I want to share a song with you guys...this song is the song that Jerod wrote for me about a year ago...let me give you a bit of background. Over the past few years I have really struggled with being patient - I have worked a job that I don't love - I don't hate it all the time but I don't always like it. We have sacrificed a lot of the norm to follow this dream and we have not done things the easy way a lot of the time. So over the past few years I would have melt down weeks, weeks where I just couldn't see the good and it was just harder to hold on to the truth. So my sweet dear husband who is completely faithful to trying to understand me and to listen and to try to fix things got to the point where there was nothing left to say...he had talked me through every angle and it just didn't help BUT then one evening I came home to this song and let me tell you that moment was like none other. To sit in my living room and to be touched to the very core of my heart mind and soul by the gift that my husband has been given to relate the whispers of God and his own feelings through song. This song gave my heart peace when words couldn't, this song has given me tears of motivation over and over in this last leg of the race and I can't wait for you to all hear it but read it with me now and praise God with me now as I can say I am laughing in delight at what is behind us and have laughter for the days to come because God is faithful!!! Thank you my dear sweet husband for being faithful to your gift and to listening to the words of our God - you are my most precious gift. And I think a lot of you need to just hear someone say "Baby hold on..." find peace in the FACT that God is saying it to us all.
Baby Hold On
Music & Lyrics by Jerod Starkey
For Elaine 1 / 30 / 2007
Verse
You’ve felt this strain for a long time now
Escape from the pain is always on your mind
And I don’t know what to say to you anymore
And I know you’ve heard these words before
Chorus
Baby hold on a little while longer
You’re gonna make it through
Baby hold on and one day soon
You’ll laugh at what’s behind you
Verse
I know you’re thinking ‘It’s not supposed to be this way’
It’s been so long you’ve forgotten why you’re waiting anyway
Sometimes we have to hold on to things we can’t see
‘Cause it makes us the people we’re supposed to be
Chorus
Baby hold on a little while longer
You’re gonna make it through
Baby hold on and one day soon
You’ll laugh at what’s behind you
Bridge
Oh maybe one day there will come a time
When you have no worries on your mind
© 2007/2008 Britches Publishing
4 comments:
Wow. I cannot wait to hear that song. I am so happy for you and Jerod and that the big day is almost here. I wish I could be there with you in person on Sunday, but I will certainly be there in prayer.
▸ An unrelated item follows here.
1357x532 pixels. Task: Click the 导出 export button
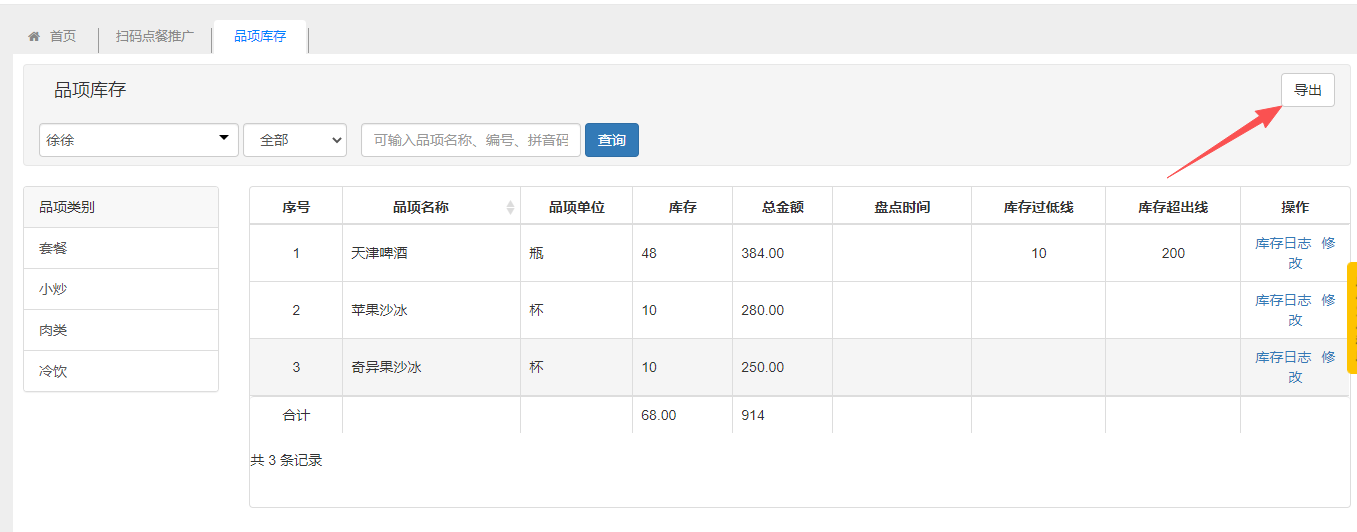1307,90
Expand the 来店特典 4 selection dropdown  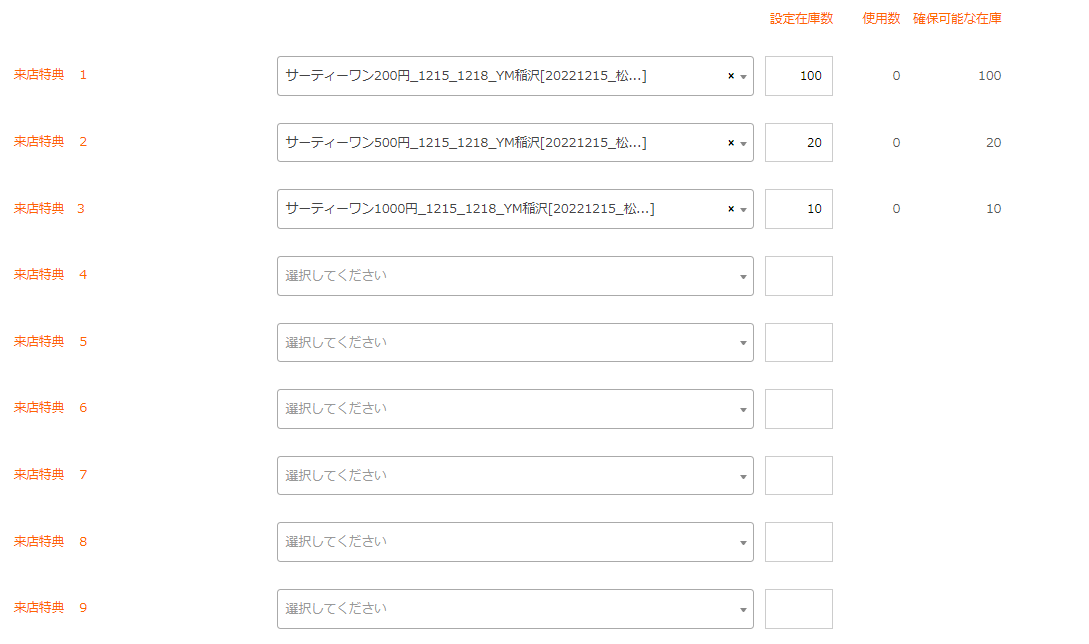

I wish we could be there as well, but along with the Ohio Black family we will be there in prayer and I can't wait to read the post the day after!!
I wish we could be there. We're so excited for both of you. I admire how you have stood by Jerod and supported this dream.
Barring natural disasters (a kid getting sick), I will be there to see greatness unfold! We are excited for you guys and can only imagine the butterflies.
Sweet, sweet song!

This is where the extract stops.